Raw data:
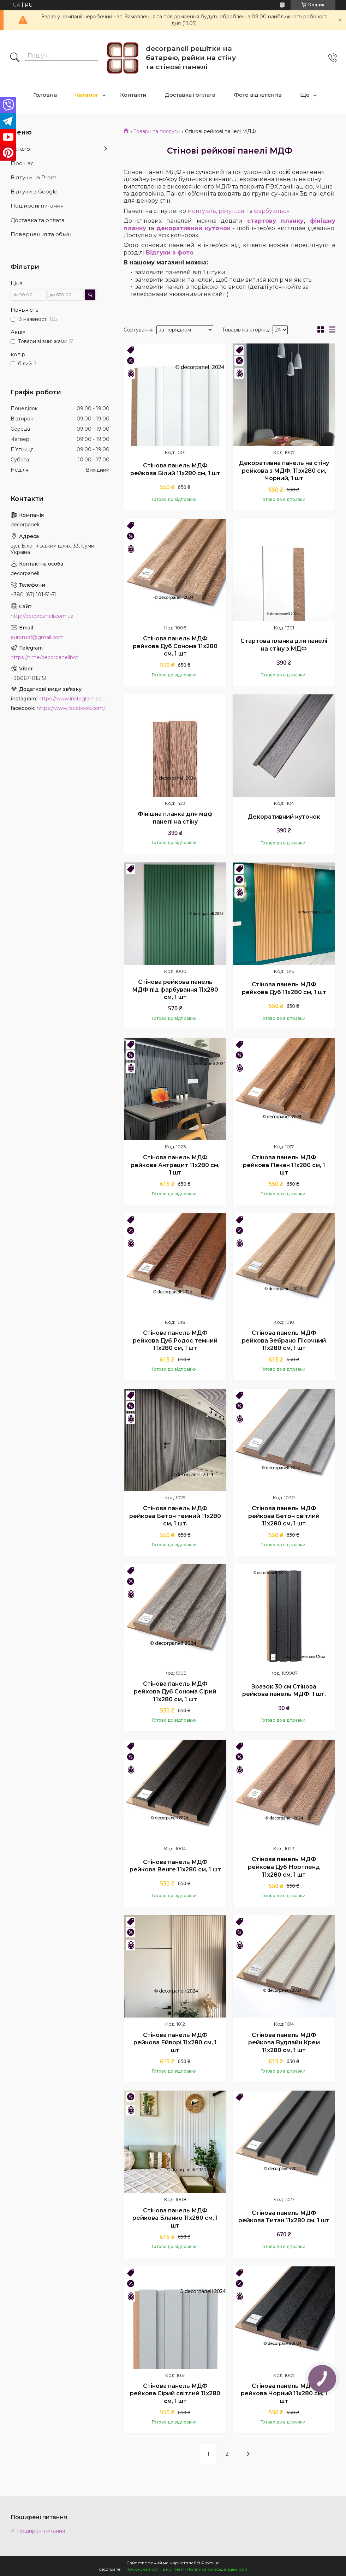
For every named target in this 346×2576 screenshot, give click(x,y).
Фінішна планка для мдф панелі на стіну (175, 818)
...
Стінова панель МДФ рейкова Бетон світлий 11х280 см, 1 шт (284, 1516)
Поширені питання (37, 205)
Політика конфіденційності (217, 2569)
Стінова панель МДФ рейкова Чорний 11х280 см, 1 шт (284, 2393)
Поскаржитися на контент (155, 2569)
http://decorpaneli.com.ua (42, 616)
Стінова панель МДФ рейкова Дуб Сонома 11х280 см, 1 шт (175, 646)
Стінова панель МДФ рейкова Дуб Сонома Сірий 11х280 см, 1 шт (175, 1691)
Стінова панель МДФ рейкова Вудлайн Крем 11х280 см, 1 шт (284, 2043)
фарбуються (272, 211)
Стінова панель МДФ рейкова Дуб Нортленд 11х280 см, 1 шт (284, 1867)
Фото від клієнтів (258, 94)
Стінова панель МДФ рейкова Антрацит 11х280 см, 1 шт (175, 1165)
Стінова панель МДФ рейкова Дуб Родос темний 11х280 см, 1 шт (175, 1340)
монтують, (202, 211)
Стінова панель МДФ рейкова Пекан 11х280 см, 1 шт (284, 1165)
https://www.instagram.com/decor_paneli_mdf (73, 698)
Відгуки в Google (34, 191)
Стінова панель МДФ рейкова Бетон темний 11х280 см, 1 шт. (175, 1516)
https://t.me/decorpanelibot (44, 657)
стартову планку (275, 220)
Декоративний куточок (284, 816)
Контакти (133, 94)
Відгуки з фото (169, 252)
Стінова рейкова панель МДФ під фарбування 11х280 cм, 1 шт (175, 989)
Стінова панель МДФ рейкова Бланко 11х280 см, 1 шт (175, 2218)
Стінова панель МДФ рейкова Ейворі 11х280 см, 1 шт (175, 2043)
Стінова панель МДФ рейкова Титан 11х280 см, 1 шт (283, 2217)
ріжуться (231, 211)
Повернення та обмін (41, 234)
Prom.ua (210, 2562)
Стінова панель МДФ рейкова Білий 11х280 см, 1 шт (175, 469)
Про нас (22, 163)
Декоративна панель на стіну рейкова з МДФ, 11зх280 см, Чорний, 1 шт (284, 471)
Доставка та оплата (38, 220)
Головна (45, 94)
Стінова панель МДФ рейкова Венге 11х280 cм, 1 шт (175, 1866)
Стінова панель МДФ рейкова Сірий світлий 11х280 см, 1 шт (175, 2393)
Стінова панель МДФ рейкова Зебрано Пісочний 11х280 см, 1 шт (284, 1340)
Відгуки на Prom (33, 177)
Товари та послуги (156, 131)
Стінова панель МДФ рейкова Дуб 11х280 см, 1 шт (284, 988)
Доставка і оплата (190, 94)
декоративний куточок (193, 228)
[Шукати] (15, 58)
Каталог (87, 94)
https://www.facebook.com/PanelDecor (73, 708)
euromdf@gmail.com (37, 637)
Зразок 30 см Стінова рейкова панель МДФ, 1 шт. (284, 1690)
* * *
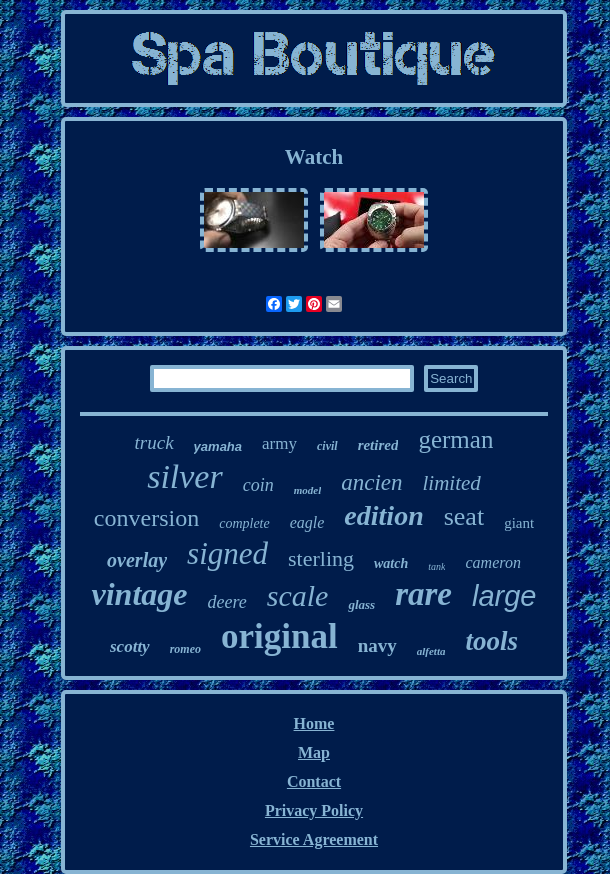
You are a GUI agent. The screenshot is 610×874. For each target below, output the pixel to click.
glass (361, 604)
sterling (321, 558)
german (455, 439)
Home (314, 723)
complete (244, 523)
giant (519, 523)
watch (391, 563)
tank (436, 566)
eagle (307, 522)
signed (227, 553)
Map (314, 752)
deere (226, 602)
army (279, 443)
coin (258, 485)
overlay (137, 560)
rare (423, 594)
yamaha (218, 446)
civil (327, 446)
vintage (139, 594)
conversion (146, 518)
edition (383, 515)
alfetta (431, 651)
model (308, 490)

Work to do: Count the lines among the items above that contain the word "Бетон". Give only the number.

Solved exercise: 2